- _Aim of the task_: Recast the items from the line with "Given: Navigate to Home via the breadcrumb" up to and including the line with "Looking at the screenshot, I should [36, 89]." as a two-column CSV with the headers item_text and answer. Give one row per item, put each field in double quotes, replace line breaks with spaces, and leave out the pictures.

- _Data for this task_:

------------

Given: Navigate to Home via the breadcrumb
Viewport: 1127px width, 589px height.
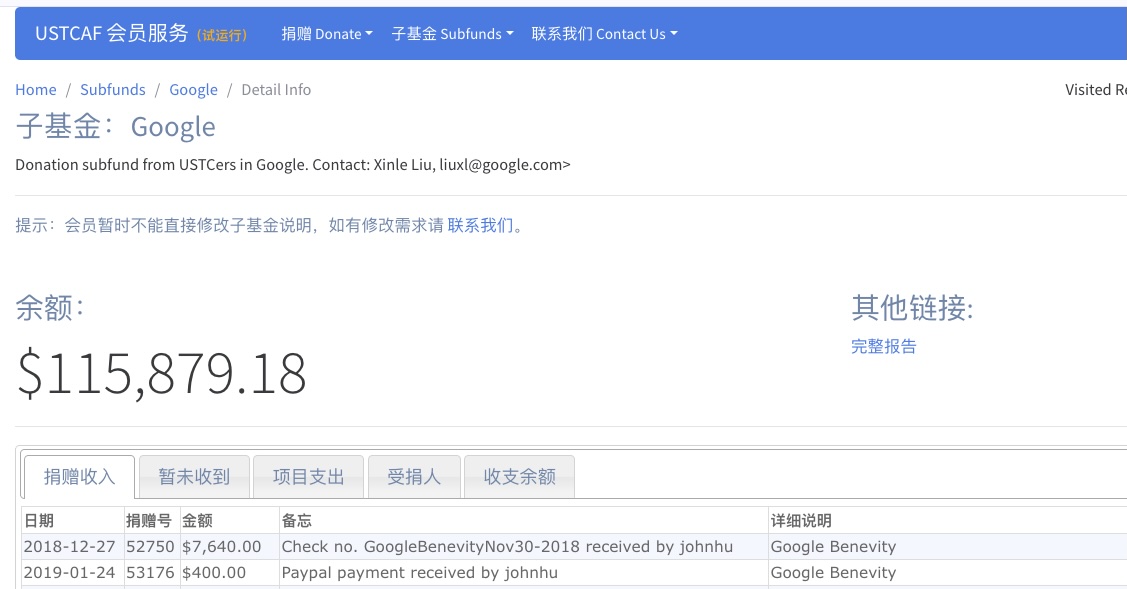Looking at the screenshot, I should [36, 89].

------------

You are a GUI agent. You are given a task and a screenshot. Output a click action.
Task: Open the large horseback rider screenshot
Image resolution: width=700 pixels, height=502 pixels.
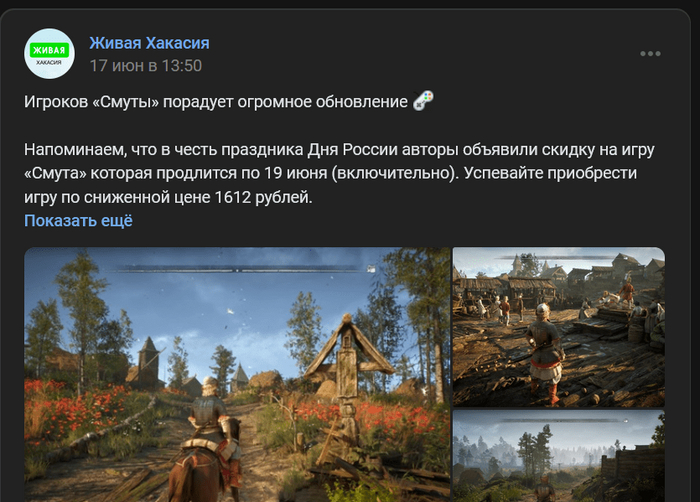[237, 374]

------------

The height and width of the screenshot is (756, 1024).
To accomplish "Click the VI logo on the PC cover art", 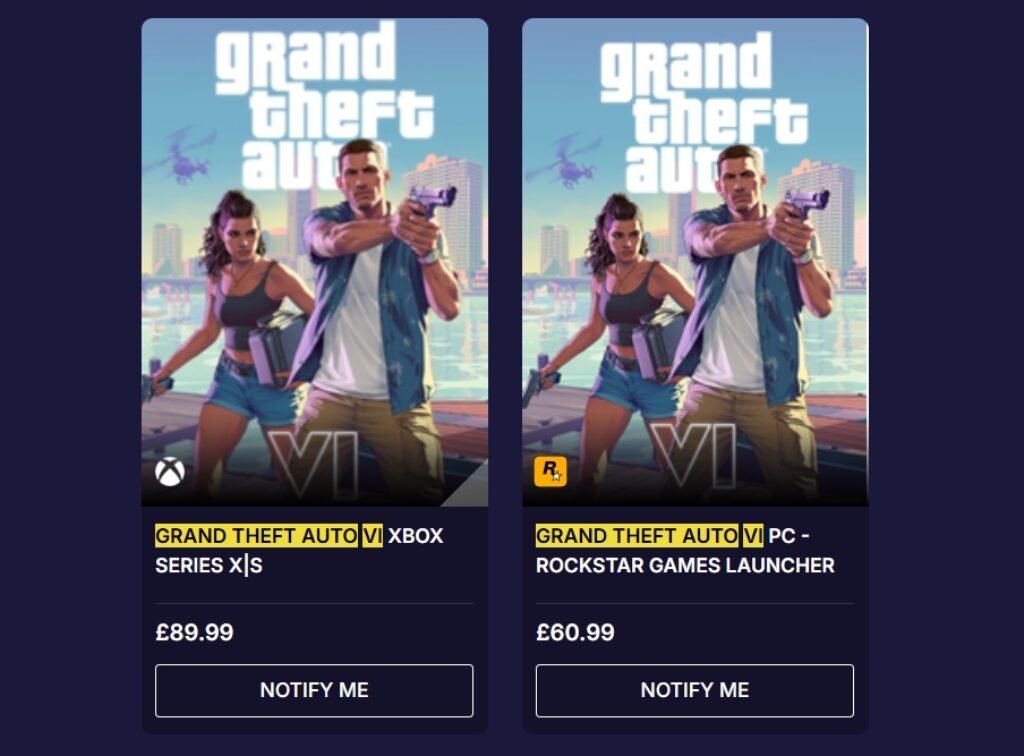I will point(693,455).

------------

- _Result for this exercise_:
item_text,answer
"Given: Navigate to Home via the breadcrumb Viewport: 1127px width, 589px height.","Looking at the screenshot, I should [36, 89]."